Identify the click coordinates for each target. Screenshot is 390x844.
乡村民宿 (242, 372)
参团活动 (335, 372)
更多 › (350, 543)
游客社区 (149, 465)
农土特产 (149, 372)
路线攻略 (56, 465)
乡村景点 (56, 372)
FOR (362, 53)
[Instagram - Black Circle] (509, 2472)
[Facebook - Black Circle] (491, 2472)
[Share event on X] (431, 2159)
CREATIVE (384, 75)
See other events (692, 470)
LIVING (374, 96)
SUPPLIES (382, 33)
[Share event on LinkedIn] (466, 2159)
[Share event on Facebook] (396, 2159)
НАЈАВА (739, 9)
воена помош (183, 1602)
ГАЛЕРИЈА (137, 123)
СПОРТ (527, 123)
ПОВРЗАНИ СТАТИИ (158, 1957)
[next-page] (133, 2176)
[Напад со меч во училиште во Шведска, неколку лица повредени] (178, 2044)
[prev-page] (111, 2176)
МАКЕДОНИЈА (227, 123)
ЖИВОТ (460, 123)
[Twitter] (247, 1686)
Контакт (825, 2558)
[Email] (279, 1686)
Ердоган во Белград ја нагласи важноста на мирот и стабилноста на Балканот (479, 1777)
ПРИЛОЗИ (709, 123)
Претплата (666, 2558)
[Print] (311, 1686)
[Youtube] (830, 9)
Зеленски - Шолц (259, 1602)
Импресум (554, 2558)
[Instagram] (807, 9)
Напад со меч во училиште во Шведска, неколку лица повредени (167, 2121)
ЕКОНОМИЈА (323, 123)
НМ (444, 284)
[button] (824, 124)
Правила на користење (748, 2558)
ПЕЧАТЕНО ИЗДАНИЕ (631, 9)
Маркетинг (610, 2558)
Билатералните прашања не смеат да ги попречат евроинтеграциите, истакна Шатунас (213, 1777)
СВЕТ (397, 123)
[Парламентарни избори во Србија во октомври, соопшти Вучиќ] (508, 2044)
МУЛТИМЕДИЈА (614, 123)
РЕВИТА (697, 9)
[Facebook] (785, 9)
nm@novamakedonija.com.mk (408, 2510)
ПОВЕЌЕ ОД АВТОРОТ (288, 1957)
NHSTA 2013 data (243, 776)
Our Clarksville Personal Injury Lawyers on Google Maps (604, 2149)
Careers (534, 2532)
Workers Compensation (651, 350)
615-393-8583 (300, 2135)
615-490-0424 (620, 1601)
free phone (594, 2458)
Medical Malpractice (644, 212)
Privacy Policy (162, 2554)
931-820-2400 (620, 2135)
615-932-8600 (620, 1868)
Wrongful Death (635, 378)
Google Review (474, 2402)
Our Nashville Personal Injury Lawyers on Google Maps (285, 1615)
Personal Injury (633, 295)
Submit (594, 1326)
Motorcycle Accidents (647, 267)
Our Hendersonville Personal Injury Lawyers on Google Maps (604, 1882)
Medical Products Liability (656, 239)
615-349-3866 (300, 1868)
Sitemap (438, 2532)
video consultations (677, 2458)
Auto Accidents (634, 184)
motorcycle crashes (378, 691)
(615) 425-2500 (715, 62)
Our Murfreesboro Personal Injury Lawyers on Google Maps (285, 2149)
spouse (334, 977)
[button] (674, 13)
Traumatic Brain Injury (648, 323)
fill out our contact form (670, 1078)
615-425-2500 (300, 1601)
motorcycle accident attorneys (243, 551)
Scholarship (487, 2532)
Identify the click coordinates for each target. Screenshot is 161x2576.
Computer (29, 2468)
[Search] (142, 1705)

────

A verbatim copy of the lines from the one with "Sitemap (438, 2532)" to the end of the listing is the whole answer.

Sitemap (438, 2532)
video consultations (677, 2458)
Auto Accidents (634, 184)
motorcycle crashes (378, 691)
(615) 425-2500 (715, 62)
Our Murfreesboro Personal Injury Lawyers on Google Maps (285, 2149)
spouse (334, 977)
[button] (674, 13)
Traumatic Brain Injury (648, 323)
fill out our contact form (670, 1078)
615-425-2500 (300, 1601)
motorcycle accident attorneys (243, 551)
Scholarship (487, 2532)
Identify the click coordinates for each target. Screenshot is 161x2576.
Computer (29, 2468)
[Search] (142, 1705)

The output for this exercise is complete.